Return the data exactly, with all pictures removed.
##### Given data #####
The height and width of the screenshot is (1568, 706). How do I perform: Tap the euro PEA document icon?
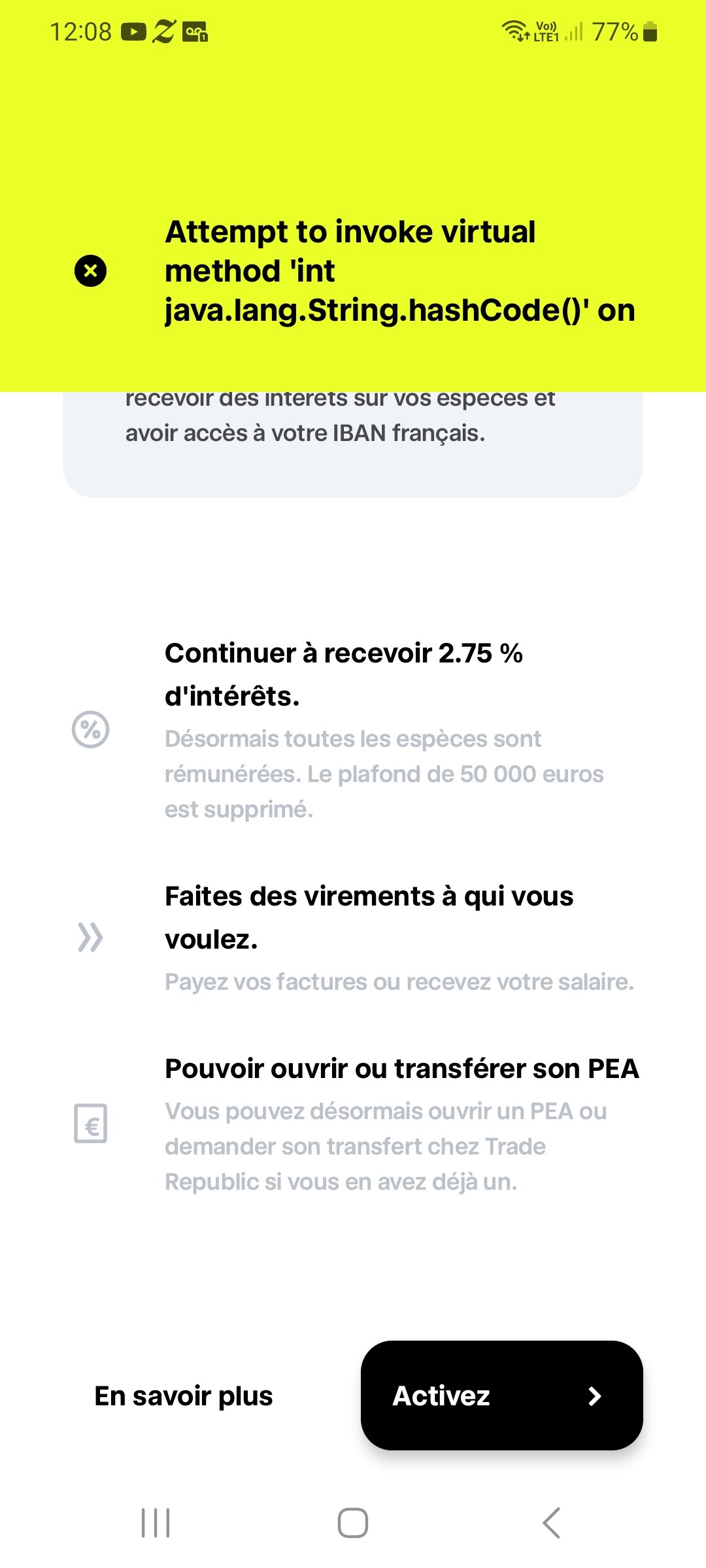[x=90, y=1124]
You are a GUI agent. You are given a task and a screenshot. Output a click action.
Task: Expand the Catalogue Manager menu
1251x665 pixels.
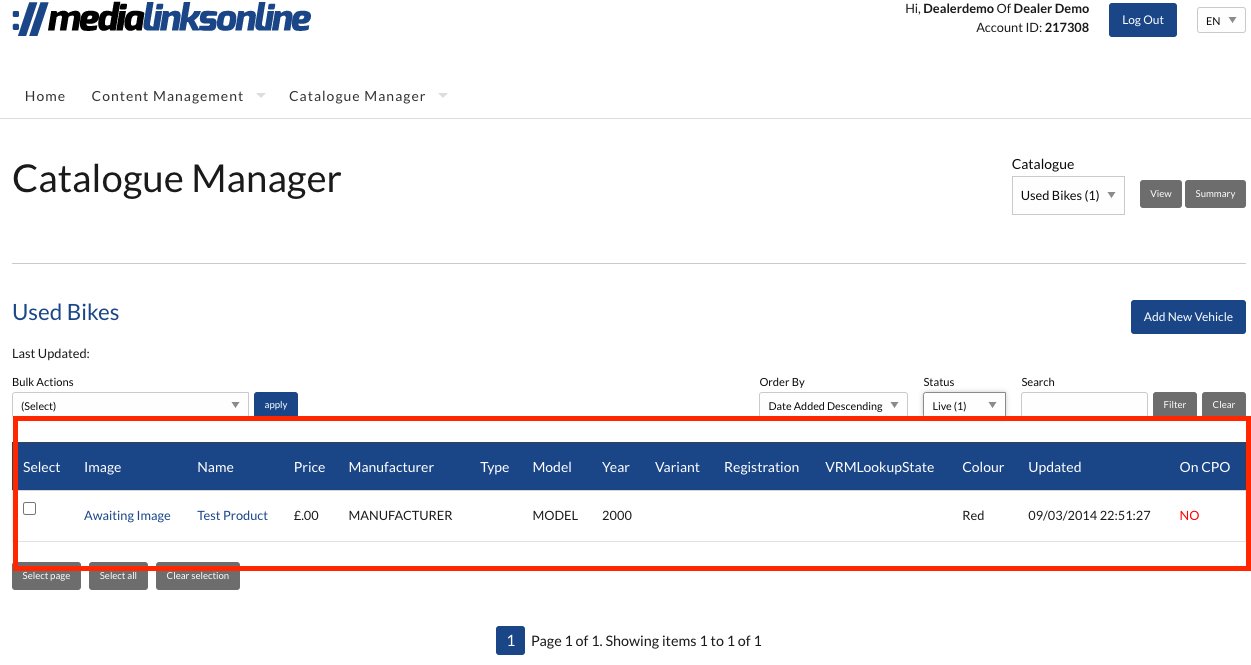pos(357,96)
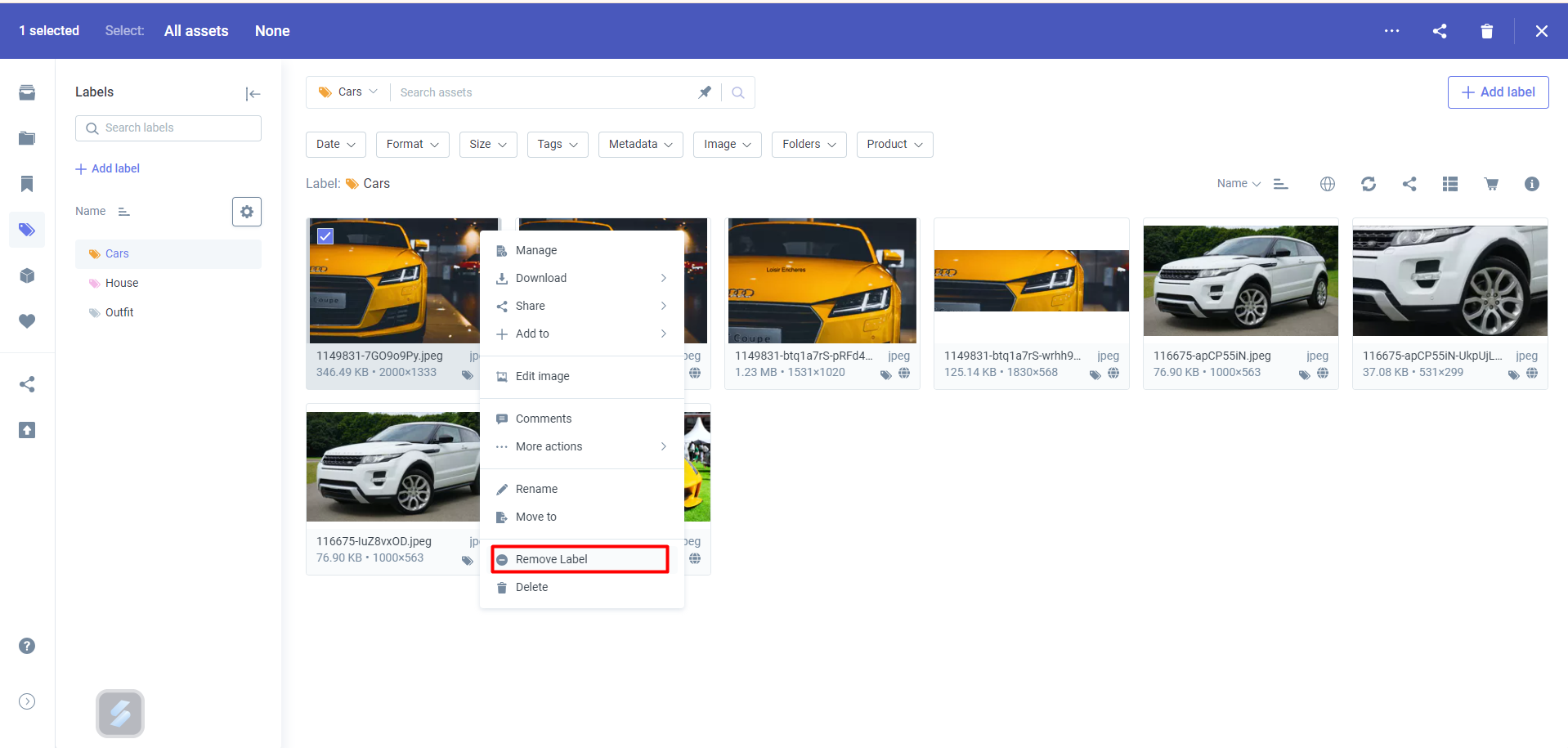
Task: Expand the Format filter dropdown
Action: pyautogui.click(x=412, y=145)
#####
• [Result for this task]:
The height and width of the screenshot is (1568, 706). How do I perform: Tap the euro PEA document icon?
[x=90, y=1124]
You are a GUI agent. You are given a task and a screenshot. Output a click action.
Task: Expand the Catalogue Manager menu
1251x665 pixels.
pos(357,96)
Task: Expand the Format filter dropdown
Action: pyautogui.click(x=412, y=145)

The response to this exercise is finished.